-- Requirement --
When you answer, give every record back exactly as written.

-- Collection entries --
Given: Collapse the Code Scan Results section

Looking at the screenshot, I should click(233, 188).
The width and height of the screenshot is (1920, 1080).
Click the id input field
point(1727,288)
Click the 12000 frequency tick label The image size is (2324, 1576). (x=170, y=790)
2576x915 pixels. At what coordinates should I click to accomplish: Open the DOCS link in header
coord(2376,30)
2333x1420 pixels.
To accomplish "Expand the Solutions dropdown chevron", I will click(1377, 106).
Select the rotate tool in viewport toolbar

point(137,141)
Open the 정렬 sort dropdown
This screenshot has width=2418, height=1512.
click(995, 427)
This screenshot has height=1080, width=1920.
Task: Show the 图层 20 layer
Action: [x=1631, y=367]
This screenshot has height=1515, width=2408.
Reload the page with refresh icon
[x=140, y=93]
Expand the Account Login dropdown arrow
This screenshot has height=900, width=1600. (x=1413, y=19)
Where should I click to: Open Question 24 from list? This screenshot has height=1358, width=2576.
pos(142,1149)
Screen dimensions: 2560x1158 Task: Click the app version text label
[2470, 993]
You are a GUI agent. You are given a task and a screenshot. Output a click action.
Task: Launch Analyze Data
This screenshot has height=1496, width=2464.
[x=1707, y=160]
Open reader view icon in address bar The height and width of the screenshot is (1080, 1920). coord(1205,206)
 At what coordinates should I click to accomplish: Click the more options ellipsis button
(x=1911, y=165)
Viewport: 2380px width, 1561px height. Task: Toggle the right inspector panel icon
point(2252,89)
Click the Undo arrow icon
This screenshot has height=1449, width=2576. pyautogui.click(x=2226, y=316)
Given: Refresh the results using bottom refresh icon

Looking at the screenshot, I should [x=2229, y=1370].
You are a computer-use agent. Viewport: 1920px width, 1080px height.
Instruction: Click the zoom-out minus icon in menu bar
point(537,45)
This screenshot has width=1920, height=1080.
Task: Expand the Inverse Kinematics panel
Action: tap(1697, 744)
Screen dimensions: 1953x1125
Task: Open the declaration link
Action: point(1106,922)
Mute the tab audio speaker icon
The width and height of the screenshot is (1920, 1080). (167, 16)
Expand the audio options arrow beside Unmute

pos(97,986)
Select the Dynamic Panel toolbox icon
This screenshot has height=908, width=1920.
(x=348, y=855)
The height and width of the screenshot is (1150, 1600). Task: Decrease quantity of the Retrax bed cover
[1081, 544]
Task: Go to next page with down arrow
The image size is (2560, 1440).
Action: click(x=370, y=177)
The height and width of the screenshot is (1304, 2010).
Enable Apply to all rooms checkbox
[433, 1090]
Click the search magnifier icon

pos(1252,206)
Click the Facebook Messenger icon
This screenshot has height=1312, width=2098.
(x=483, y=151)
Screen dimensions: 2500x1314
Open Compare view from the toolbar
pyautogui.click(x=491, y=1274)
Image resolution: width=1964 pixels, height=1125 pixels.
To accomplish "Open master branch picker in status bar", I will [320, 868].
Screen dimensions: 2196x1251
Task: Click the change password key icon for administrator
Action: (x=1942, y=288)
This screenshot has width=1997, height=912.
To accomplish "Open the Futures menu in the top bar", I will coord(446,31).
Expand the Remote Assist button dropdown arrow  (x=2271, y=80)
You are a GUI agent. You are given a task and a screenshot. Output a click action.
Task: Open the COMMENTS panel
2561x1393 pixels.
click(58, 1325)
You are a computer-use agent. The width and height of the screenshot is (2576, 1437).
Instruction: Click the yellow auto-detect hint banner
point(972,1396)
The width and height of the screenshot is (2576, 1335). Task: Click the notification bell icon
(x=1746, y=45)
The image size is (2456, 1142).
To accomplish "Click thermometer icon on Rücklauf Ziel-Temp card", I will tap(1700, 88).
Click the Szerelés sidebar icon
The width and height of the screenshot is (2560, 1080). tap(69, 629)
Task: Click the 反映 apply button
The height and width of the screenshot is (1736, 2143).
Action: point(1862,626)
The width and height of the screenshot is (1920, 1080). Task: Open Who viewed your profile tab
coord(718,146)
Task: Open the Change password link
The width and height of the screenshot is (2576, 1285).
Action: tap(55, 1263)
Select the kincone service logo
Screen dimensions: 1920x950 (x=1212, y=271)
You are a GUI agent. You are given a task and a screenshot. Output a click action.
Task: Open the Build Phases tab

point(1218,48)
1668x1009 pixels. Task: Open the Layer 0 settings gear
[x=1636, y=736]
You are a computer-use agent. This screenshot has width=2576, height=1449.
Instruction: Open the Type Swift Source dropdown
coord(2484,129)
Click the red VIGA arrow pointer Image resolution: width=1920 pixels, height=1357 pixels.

-- Output --
Given: Collapse the Code Scan Results section

Looking at the screenshot, I should click(233, 188).
The width and height of the screenshot is (1920, 1080).
Click the id input field
point(1727,288)
Click the 12000 frequency tick label The image size is (2324, 1576). (x=170, y=790)
2576x915 pixels. At what coordinates should I click to accomplish: Open the DOCS link in header
coord(2376,30)
2333x1420 pixels.
To accomplish "Expand the Solutions dropdown chevron", I will click(1377, 106).
Select the rotate tool in viewport toolbar

point(137,141)
Open the 정렬 sort dropdown
This screenshot has width=2418, height=1512.
click(995, 427)
This screenshot has height=1080, width=1920.
Task: Show the 图层 20 layer
Action: [x=1631, y=367]
This screenshot has height=1515, width=2408.
Reload the page with refresh icon
[x=140, y=93]
Expand the Account Login dropdown arrow
This screenshot has height=900, width=1600. (x=1413, y=19)
Where should I click to: Open Question 24 from list? This screenshot has height=1358, width=2576.
pos(142,1149)
Screen dimensions: 2560x1158 Task: Click the app version text label
[2470, 993]
You are a GUI agent. You are given a task and a screenshot. Output a click action.
Task: Launch Analyze Data
This screenshot has height=1496, width=2464.
[x=1707, y=160]
Open reader view icon in address bar The height and width of the screenshot is (1080, 1920). coord(1205,206)
 At what coordinates should I click to accomplish: Click the more options ellipsis button
(x=1911, y=165)
Viewport: 2380px width, 1561px height. Task: Toggle the right inspector panel icon
point(2252,89)
Click the Undo arrow icon
This screenshot has height=1449, width=2576. pyautogui.click(x=2226, y=316)
Given: Refresh the results using bottom refresh icon

Looking at the screenshot, I should [x=2229, y=1370].
You are a computer-use agent. Viewport: 1920px width, 1080px height.
Instruction: Click the zoom-out minus icon in menu bar
point(537,45)
This screenshot has width=1920, height=1080.
Task: Expand the Inverse Kinematics panel
Action: tap(1697, 744)
Screen dimensions: 1953x1125
Task: Open the declaration link
Action: point(1106,922)
Mute the tab audio speaker icon
The width and height of the screenshot is (1920, 1080). (167, 16)
Expand the audio options arrow beside Unmute

pos(97,986)
Select the Dynamic Panel toolbox icon
This screenshot has height=908, width=1920.
(x=348, y=855)
The height and width of the screenshot is (1150, 1600). Task: Decrease quantity of the Retrax bed cover
[1081, 544]
Task: Go to next page with down arrow
The image size is (2560, 1440).
Action: click(x=370, y=177)
The height and width of the screenshot is (1304, 2010).
Enable Apply to all rooms checkbox
[433, 1090]
Click the search magnifier icon

pos(1252,206)
Click the Facebook Messenger icon
This screenshot has height=1312, width=2098.
(x=483, y=151)
Screen dimensions: 2500x1314
Open Compare view from the toolbar
pyautogui.click(x=491, y=1274)
Image resolution: width=1964 pixels, height=1125 pixels.
To accomplish "Open master branch picker in status bar", I will [320, 868].
Screen dimensions: 2196x1251
Task: Click the change password key icon for administrator
Action: (x=1942, y=288)
This screenshot has width=1997, height=912.
To accomplish "Open the Futures menu in the top bar", I will coord(446,31).
Expand the Remote Assist button dropdown arrow  (x=2271, y=80)
You are a GUI agent. You are given a task and a screenshot. Output a click action.
Task: Open the COMMENTS panel
2561x1393 pixels.
click(58, 1325)
You are a computer-use agent. The width and height of the screenshot is (2576, 1437).
Instruction: Click the yellow auto-detect hint banner
point(972,1396)
The width and height of the screenshot is (2576, 1335). Task: Click the notification bell icon
(x=1746, y=45)
The image size is (2456, 1142).
To accomplish "Click thermometer icon on Rücklauf Ziel-Temp card", I will tap(1700, 88).
Click the Szerelés sidebar icon
The width and height of the screenshot is (2560, 1080). tap(69, 629)
Task: Click the 反映 apply button
The height and width of the screenshot is (1736, 2143).
Action: point(1862,626)
The width and height of the screenshot is (1920, 1080). Task: Open Who viewed your profile tab
coord(718,146)
Task: Open the Change password link
The width and height of the screenshot is (2576, 1285).
Action: tap(55, 1263)
Select the kincone service logo
Screen dimensions: 1920x950 (x=1212, y=271)
You are a GUI agent. You are given a task and a screenshot. Output a click action.
Task: Open the Build Phases tab

point(1218,48)
1668x1009 pixels. Task: Open the Layer 0 settings gear
[x=1636, y=736]
You are a computer-use agent. This screenshot has width=2576, height=1449.
Instruction: Open the Type Swift Source dropdown
coord(2484,129)
Click the red VIGA arrow pointer Image resolution: width=1920 pixels, height=1357 pixels.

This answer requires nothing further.